Julho das Pretas termina com legado de resistência
Mais do que marcar uma data no calendário, o Julho das Pretas encerra o mês deixando como legado o compromisso de manter viva a agenda antirracista ao longo de todo o ano.
Por Caio Ribeiro
Com a celebração do Dia Internacional da Mulher Negra Latino-Americana e Caribenha e do Dia Nacional de Tereza de Benguela e da Mulher Negra, em 25 de julho, o mês chega ao fim reforçando um sentimento de mobilização e continuidade na luta por reparação histórica, justiça social e maior representatividade das mulheres negras na sociedade brasileira.
Ao longo do Julho das Pretas, movimentos sociais, organizações e coletivos promoveram debates, atos públicos e atividades culturais em diferentes regiões do país. São Paulo, Rio de Janeiro, Salvador, Belo Horizonte e Recife receberam atos e eventos que reuniram milhares de participantes. As atividades destacaram a importância do enfrentamento ao racismo, da valorização do protagonismo das mulheres negras e da defesa de políticas públicas voltadas à equidade de direitos.

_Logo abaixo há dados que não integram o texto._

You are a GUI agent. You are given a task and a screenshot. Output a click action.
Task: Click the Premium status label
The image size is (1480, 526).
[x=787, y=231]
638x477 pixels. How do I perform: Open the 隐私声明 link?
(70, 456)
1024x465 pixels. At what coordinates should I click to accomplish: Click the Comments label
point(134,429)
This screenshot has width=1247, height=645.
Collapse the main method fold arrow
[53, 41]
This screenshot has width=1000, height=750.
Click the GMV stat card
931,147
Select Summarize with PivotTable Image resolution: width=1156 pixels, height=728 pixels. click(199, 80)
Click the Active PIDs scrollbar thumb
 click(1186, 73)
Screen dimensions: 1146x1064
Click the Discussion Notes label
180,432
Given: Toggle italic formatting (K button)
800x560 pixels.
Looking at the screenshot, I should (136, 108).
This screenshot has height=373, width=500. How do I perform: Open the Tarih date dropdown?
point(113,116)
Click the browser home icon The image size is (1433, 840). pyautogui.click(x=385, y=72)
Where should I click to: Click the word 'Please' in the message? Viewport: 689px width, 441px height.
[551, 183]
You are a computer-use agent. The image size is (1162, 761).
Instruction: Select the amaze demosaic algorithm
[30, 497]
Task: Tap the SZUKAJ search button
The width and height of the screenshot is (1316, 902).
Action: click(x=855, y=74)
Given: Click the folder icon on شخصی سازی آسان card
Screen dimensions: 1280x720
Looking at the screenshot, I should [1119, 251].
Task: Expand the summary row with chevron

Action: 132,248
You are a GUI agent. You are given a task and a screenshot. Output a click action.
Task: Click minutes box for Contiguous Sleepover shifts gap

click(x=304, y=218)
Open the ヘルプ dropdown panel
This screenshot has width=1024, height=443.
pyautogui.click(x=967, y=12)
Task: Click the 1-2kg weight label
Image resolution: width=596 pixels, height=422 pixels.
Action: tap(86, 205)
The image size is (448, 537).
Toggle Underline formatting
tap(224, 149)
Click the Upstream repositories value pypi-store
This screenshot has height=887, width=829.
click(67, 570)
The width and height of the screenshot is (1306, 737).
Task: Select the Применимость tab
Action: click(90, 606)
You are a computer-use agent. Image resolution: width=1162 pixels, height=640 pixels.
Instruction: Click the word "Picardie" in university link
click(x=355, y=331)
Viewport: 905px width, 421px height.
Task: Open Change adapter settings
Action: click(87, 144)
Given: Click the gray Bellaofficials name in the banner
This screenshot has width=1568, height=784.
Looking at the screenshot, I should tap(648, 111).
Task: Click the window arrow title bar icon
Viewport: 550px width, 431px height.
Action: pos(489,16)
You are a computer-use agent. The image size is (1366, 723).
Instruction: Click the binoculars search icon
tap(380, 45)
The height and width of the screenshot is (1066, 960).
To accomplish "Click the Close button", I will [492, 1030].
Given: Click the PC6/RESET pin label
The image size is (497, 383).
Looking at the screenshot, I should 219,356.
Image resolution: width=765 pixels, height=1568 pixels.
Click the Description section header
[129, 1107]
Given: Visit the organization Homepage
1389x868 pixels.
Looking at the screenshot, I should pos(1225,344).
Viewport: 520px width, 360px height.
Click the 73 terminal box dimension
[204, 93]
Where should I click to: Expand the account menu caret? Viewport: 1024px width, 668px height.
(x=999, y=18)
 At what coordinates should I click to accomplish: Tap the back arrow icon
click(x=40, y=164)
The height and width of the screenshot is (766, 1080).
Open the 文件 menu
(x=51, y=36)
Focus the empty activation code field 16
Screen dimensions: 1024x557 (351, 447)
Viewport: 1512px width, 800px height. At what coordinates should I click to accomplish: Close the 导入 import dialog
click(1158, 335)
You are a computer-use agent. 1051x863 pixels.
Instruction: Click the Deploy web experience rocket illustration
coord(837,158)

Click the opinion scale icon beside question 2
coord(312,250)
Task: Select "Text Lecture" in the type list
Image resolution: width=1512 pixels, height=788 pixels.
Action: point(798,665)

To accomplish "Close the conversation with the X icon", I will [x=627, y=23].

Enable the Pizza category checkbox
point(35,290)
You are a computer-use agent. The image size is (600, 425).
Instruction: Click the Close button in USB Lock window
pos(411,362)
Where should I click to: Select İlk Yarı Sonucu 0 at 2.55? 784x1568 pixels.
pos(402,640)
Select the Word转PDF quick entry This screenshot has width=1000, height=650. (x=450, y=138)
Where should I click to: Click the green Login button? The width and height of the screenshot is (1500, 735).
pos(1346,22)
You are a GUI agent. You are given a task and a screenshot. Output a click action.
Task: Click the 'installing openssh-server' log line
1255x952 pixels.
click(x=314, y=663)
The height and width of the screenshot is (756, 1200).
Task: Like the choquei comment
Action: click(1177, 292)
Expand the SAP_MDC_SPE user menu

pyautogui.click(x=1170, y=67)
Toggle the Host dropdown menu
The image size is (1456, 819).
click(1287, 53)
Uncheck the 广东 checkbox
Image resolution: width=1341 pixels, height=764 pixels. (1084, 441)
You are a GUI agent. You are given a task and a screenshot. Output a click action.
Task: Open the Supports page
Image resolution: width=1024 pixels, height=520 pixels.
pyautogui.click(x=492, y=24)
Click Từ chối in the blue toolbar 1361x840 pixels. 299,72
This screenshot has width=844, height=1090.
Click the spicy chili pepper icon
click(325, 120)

O dia 25 também evidenciou a necessidade de ampliar a presença de mulheres negras nos espaços de decisão e fortalecer ações de reparação diante das desigualdades históricas. Isso reafirma que o combate ao racismo estrutural passa pelo reconhecimento das contribuições dessas mulheres para a construção do país e pela garantia de oportunidades em todas as áreas.
Mais do que marcar uma data no calendário, o Julho das Pretas encerra o mês deixando como legado o compromisso de manter viva a agenda antirracista ao longo de todo o ano. A mobilização reforça que a busca por igualdade, respeito e representatividade continua sendo uma pauta permanente para a construção de uma sociedade mais justa e democrática.